NASA Says a Tiny Space Rock Has Impacted The James Webb Space Telescope

The James Webb Space Telescope may not be as isolated as it appears in its new home far from Earth.

Because the telescope's pocket of space isn't completely vacuum, the inevitable has happened: a tiny piece of rock, a micrometeorite, has collided with one of Webb's mirror segments.

But there's no need to be concerned. The telescope's designers are well aware of the rigors of space, and Webb has been meticulously engineered to resist them.

"We always knew that Webb would have to weather the space environment, which includes harsh ultraviolet light and charged particles from the Sun, cosmic rays from exotic sources in the galaxy, and occasional strikes by micrometeoroids within our Solar System," says NASA's Goddard Space Flight Center engineer and technical deputy project manager Paul Geithner.

"We designed and built Webb with performance margin – optical, thermal, electrical, mechanical – to ensure it can perform its ambitious science mission even after many years in space." 

Webb's position in L2

Webb is located 1.5 million kilometers (slightly under one million miles) from Earth in the L2 area.

It's a Lagrange or Lagrangian point, where the gravitational interaction between two circling bodies (in this example, the Earth and the Sun) balances with the orbit's centripetal force to provide a stable pocket where low-mass objects may be "parked" to save fuel.

This is great for research, but these areas may also be used to collect other items.

Swarms of asteroids, for example, share Jupiter's orbit in two of the Lagrange points it shares with the Sun. Other planets, but with fewer asteroids than Jupiter, have asteroids in their Lagrange points.

It's unknown how much dust L2 has accumulated, but it would be naive to assume that the region has accumulated none at all.

As a result, Webb was designed to endure being bombarded by dust-sized particles flying at extraordinarily high velocities. Webb's design included not just models, but also test impacts on mirror samples to see what the effects of the space environment may be and how to reduce them.

Impacts can cause mirror segments to shift, but the telescope features sensors that can detect and alter mirror locations, allowing it to correct for any distortions that may occur.

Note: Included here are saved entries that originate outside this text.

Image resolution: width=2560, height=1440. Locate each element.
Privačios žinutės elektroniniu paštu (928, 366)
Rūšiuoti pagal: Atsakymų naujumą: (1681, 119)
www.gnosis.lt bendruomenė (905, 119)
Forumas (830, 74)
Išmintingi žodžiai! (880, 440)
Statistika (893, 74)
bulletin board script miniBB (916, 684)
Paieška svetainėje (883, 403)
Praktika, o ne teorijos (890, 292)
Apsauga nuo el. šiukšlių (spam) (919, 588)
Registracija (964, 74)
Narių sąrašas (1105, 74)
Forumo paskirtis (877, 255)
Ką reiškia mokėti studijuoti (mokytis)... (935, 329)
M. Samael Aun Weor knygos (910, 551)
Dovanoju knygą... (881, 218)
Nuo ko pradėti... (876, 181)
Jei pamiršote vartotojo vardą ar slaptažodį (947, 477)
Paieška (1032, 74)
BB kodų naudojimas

Mission Control on Earth can also transmit changes to Webb to put the mirrors back in their proper places. Its optics can even be pre-programmed to avoid known meteor showers.

Webb was also developed with large error margins to ensure that the predicted physical deterioration does not bring the mission to a premature conclusion.

After a service mission, orbital debris impact damage to Hubble panels was discovered. (NASA)

It's certainly in a better position than Hubble, which has been subjected to not just micrometeorite strikes but also a steady bombardment of space junk while in low-Earth orbit.

Unlike Hubble, however, the distance to Webb prevents personnel from directly visiting and doing repairs. (Not that Hubble has lately been serviced; the last such mission was in 2009, and it will not be getting another.)

The micrometeoroid that collided with the telescope — somewhere between May 23 and 25 – was a completely random occurrence. However, the damage was more than predicted, presenting a chance to learn more about the L2 environment and develop ways to preserve the telescope in the future.

"With Webb's mirrors exposed to space, we expected that occasional micrometeoroid impacts would gracefully degrade telescope performance over time," says Webb optical telescope element manager Lee Feinberg of NASA Goddard.

"Since launch, we have had four smaller measurable micrometeoroid strikes that were consistent with expectations and this one more recently that is larger than our degradation predictions assumed."

"We will use this flight data to update our analysis of performance over time and also develop operational approaches to assure we maximize the imaging performance of Webb to the best extent possible for many years to come."